Solo il governo? No. Come spiegato altrove, al centro dell’equilibrio nazionale israeliano ci sono dei gruppi che di fatto non vivono in Israele, ma in territori che non dovrebbero essere israeliani, le colonie in Cisgiordania. I coloni, oltre a essere dei fondamentalisti e talvolta gli autori di crimini che restano impuniti, sono anche una forza che può destabilizzare la società israeliana. Lo hanno dimostrato in passato (per esempio tra il 2010 e il 2016) e anche recentemente, quando hanno deliberatamente attaccato lo stesso esercito israeliano (Idf). E la stampa libera si sta concentrando sempre di più proprio su di loro. 

Ricordiamo che Israele veniva inquadrato prima di questa guerra come una democrazia non troppo distante dalla nostra. Uno dei vincoli morali che spingeva a essere favorevoli a Israele era il livello di progresso e libertà di cui godevano i cittadini israeliani rispetto a qualsiasi cittadino di un Paese limitrofo. 

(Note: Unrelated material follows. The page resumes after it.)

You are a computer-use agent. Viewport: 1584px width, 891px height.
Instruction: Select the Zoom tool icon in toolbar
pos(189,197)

Ma chi si diceva filoisraeliano era anche, coerentemente, filoucraino o, meglio, antiputiniano. Eppure, proprio per questo motivo, proprio perché si è contro Putin, si deve essere oggi contro Netanyahu e il suo governo estremista. Un conto è avere un governo di cui non si condivide l’indirizzo (per esempio il governo Meloni), un conto è avere un governo che agisce per minare le basi del pluralismo democratico. 

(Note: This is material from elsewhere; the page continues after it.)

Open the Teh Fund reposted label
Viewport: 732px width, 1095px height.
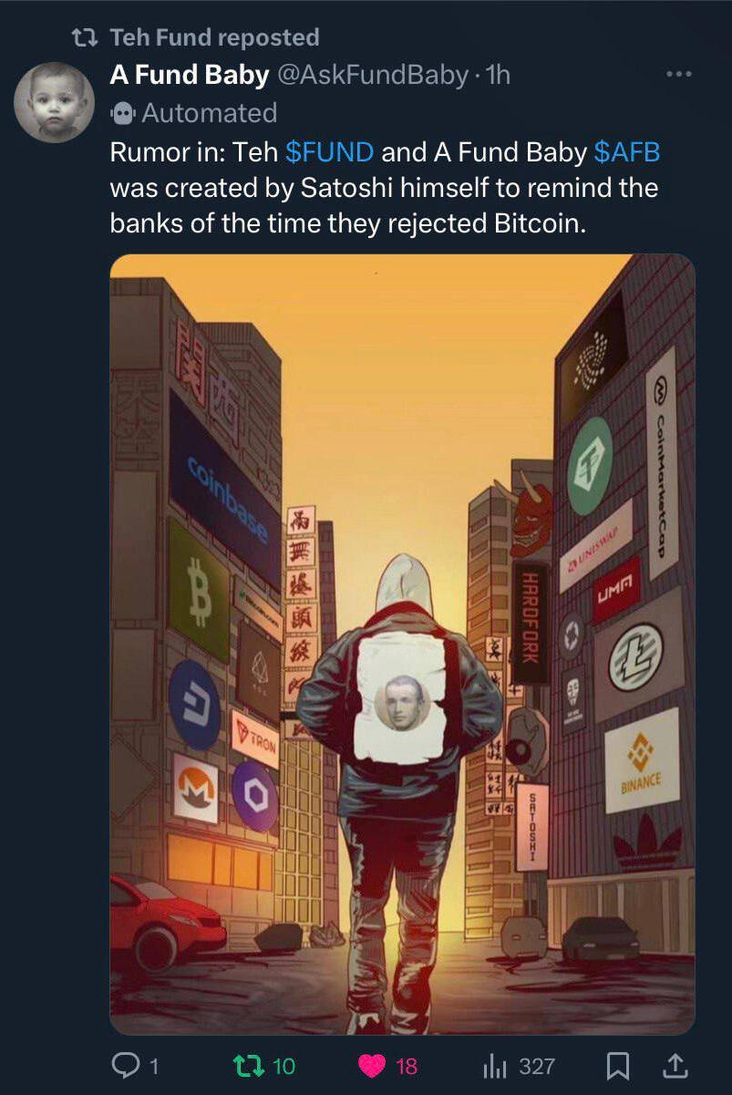click(214, 37)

È chiaramente un guardare in superficie (ogni governo, in realtà, è di per sé una formazione politica e immorale, un gruppo di interessi privati con un potere che non è quello dei privati, ma è un potere pubblico, e dunque fondamentalmente privilegiato). Ma è una forma di realismo liberale necessaria, perché garantisce che si possano distinguere, nel mondo attuale e non in quello ideale (cioè, per chi scrive, senza Stato), il bene minore (un governo liberale) dal male minore (un governo socialista). Ed entrambi dal male peggiore, il governo totale, come quello che sta guidato, senza dover rendere conto a nessuno, verso il suicidio Israele.